Completeness also matters in providing investors an honest accounting of your cyber risk management program. And as GC, you don’t want to subject your organization to added scrutiny because of vague or incomplete disclosures. Work with your CISO and CFO starting well before the filing date to cover all bases — while, again, not divulging any sensitive technical details.
The CISO will need to identify evidence to support the statement in the 10-K. Are they relying on threat intelligence to help determine risks? What is the quality review of the evidence or intelligence that led to any conclusions? How are the risks being managed? What is the cybersecurity maturity of your organization and what’s being done to improve it? Consider asking outside entities such as external legal counsel and auditors to verify your 10-K claims.

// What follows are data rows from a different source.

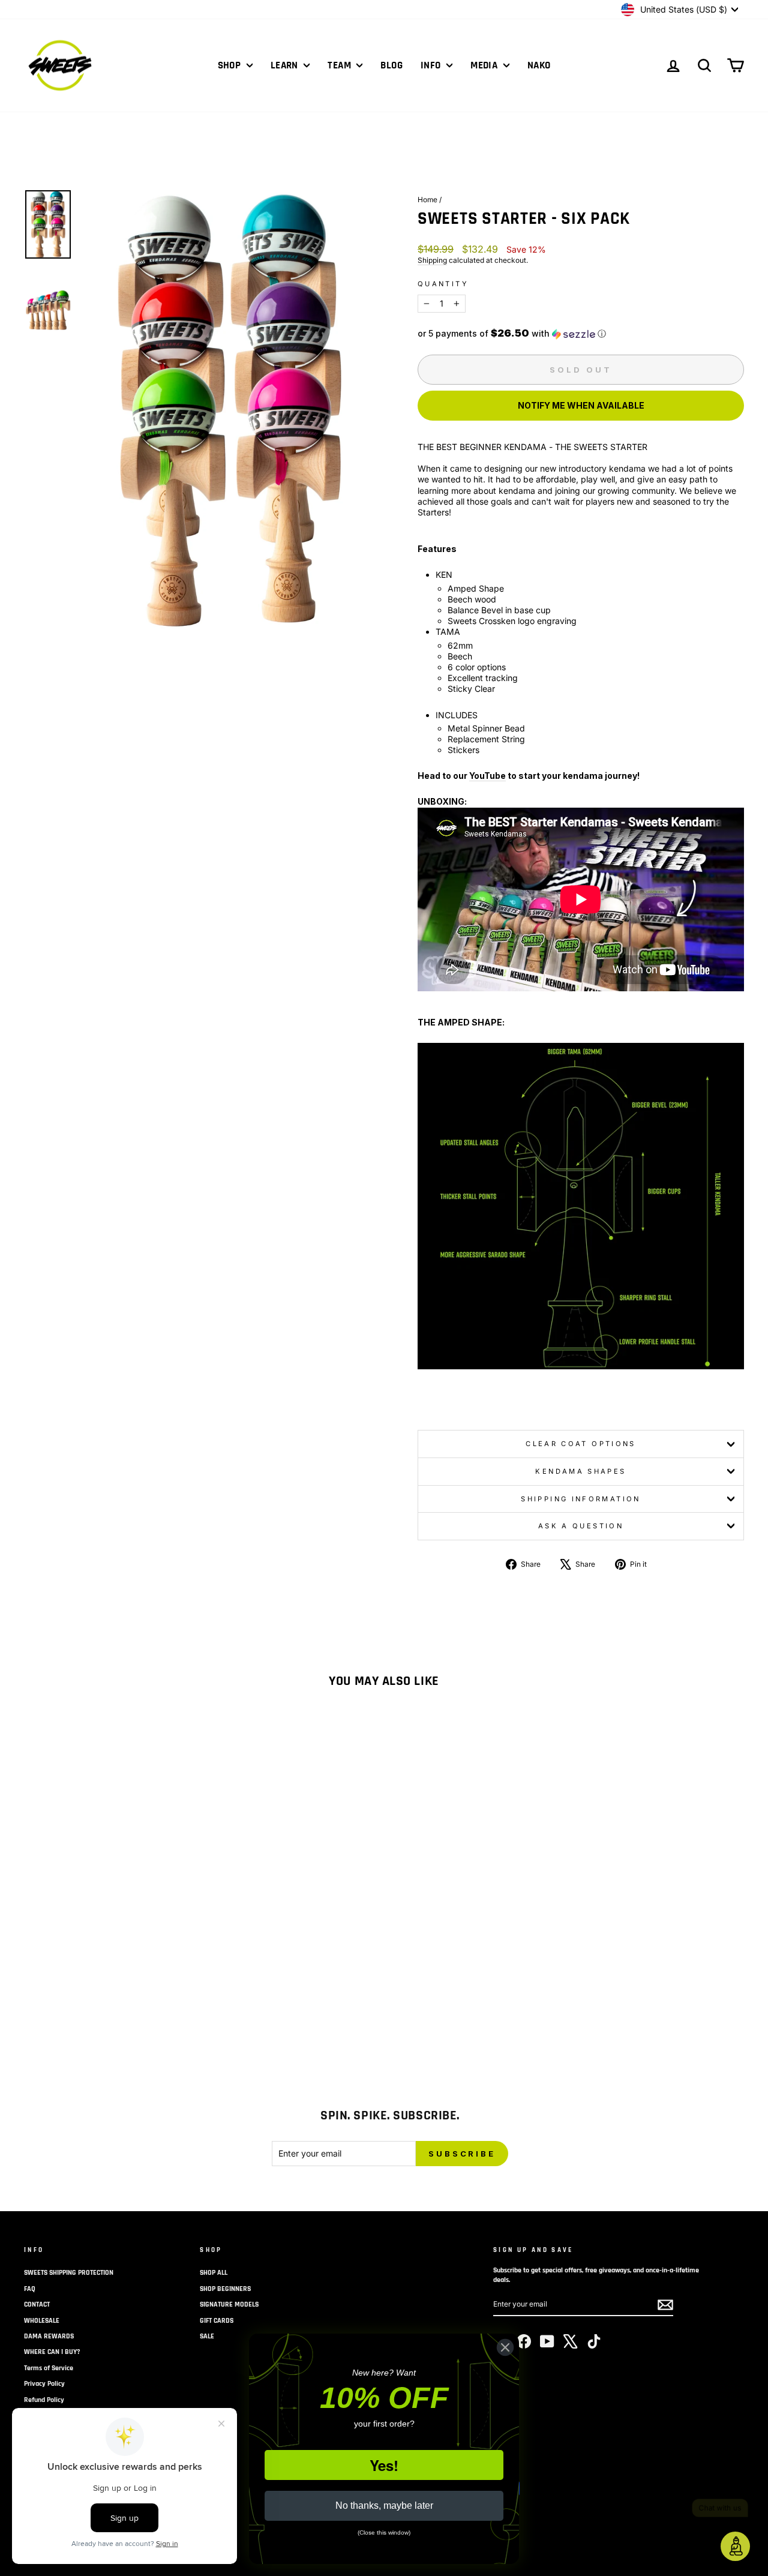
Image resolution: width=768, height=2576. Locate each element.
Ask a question (580, 1526)
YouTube (487, 775)
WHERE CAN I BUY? (52, 2351)
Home (427, 199)
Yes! (384, 2465)
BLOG (391, 65)
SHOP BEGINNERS (225, 2288)
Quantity (443, 284)
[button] (581, 334)
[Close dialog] (505, 2347)
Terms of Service (48, 2368)
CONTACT (37, 2304)
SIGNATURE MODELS (229, 2304)
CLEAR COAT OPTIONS (580, 1444)
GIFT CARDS (216, 2320)
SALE (207, 2336)
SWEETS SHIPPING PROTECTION (68, 2272)
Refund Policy (44, 2399)
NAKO (539, 65)
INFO (432, 65)
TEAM (340, 65)
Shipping (432, 260)
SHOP (231, 65)
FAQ (29, 2288)
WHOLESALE (41, 2320)
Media (485, 65)
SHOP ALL (213, 2272)
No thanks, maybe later (384, 2505)
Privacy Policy (44, 2383)
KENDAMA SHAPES (580, 1471)
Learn (286, 65)
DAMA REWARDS (49, 2336)
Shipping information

Confirm your 10-K disclosure aligns with other, related compliance and reporting obligations — including cyber requirements from state regulators — for consistency across all compliance points of intersection. Similarly, confirm it’s consistent with prior and planned public statements, press releases and other communications by company officials, and ask questions to understand the reasons for any differences between the 10-K and other disclosures.
7. Responding to board questions
How prepared are we to answer questions from the board about our company’s cyber disclosures?
The SEC ultimately decided against imposing a cyber expertise disclosure requirement on boards of directors. But the increased attention to and disclosures on cyber risks will remain a board member focus, with the board likely to request more frequent or more detailed updates relating to cyber risk management and other technology and data related risks. In addition to the guidance from management, the board may also seek to bring in third-party experts to educate its members on cybersecurity threats and risks.
Work closely with the CISO, CFO, internal audit and others within the organization to prepare for questions from the board, both with respect to disclosures regarding cyber incidents (whether deemed material or not) and with respect to the annual disclosures of cyber risk management, strategy and governance.